两性霉素B:浓度0.25μg/mL,抑制真菌污染(可选)。  
特殊添加剂(按需选择)  
Rho激酶抑制剂(Y-27632):浓度10μM,促进细胞贴壁(适用于原代培养或传代初期)。  
肝素:浓度100μg/mL,增强VEGF活性并抑制凝血酶诱导的细胞收缩。  
抗坏血酸:浓度50μg/mL,促进胶原蛋白合成,维持细胞外基质稳定性。  
二、培养方法详解  
1.细胞获取与原代培养  
组织来源:  
动物模型:大鼠脑、视网膜、肺或脂肪组织;小鼠脑或耳部皮肤。  
人类来源:脐带静脉(需消化去除大血管内皮细胞)、脂肪组织或皮肤活检样本。  
分离方法:  
酶消化法:  
剪碎组织至1mm³碎片,用0.1%胶原酶A或II型胶原酶37℃消化30-60分钟。  
加入等体积含10%FBS的DMEM终止消化,1000rpm离心5分钟弃上清。  
用培养基重悬细胞,通过200目滤网过滤去除未消化组织。  
磁珠分选法:利用CD31或VE-cadherin抗体标记内皮细胞,通过磁珠分离纯化。  
2.细胞接种与传代  
接种密度:  
原代细胞:5×10⁴cells/cm²(避免密度过低导致细胞老化)。  
传代细胞:3×10⁴cells/cm²(维持对数生长期)。  
传代操作:  
弃旧培养基,用PBS清洗2次。  
加入0.05%胰蛋白酶-EDTA,37℃消化2-5分钟(显微镜下观察细胞变圆)。  

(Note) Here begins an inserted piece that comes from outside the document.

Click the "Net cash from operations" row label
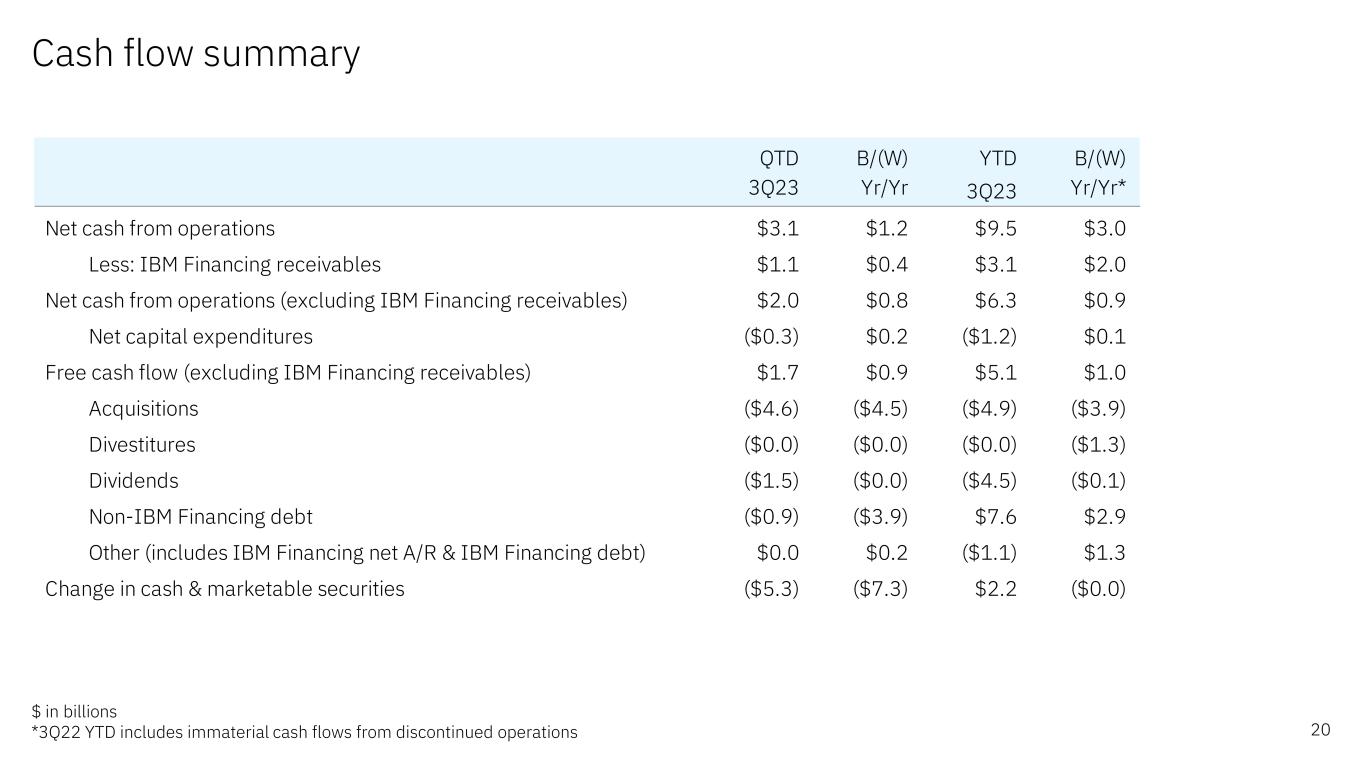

加入等体积含血清培养基终止消化,轻柔吹打成单细胞悬液。  
1000rpm离心5分钟,用新鲜培养基重悬后接种。  
3.培养条件优化  
温度与CO₂:37℃、5%CO₂恒温培养箱。  
湿度控制:培养瓶内加入3-5mL无菌PBS防止蒸发。  
换液频率:  
原代培养:每48小时半量换液(避免频繁扰动影响贴壁)。  
传代细胞:每24-48小时全量换液(根据培养基颜色变化调整)。  
细胞形态监测:  
正常内皮细胞呈鹅卵石样排列,形成单层紧密连接。  
若出现纺锤形细胞(平滑肌细胞污染)或细胞脱落,需调整血清浓度或添加氢化可的松。  
三、关键注意事项  
污染防控:  
严格无菌操作,使用预封口培养瓶或盖玻片。  
定期检测支原体污染(PCR法或荧光染色法)。  
细胞鉴定:  
免疫荧光检测内皮细胞标志物(如CD31、VE-cadherin、vWF)。  
透射电镜观察Weibel-Palade小体(内皮细胞特有细胞器)。  
功能验证:  
跨内皮电阻(TEER)检测屏障功能(正常值>150Ω·cm²)。  
乙酰化低密度脂蛋白(Ac-LDL)摄取实验验证内吞功能。  
储存与复苏:  
液氮冻存:含10%DMSO的冻存液,-80℃过夜后转入液氮。  
快速复苏:37℃水浴1分钟内融化,逐步稀释DMSO至0.1%。  
四、应用场景拓展  
疾病模型构建:通过高糖培养基模拟糖尿病微血管病变,或缺氧培养模拟缺血性损伤。  
药物筛选:检测化合物对内皮细胞增殖、迁移或血管生成的影响(如抗血管生成药物筛选)。  
组织工程:与胶原蛋白支架共培养,构建血管化组织模型。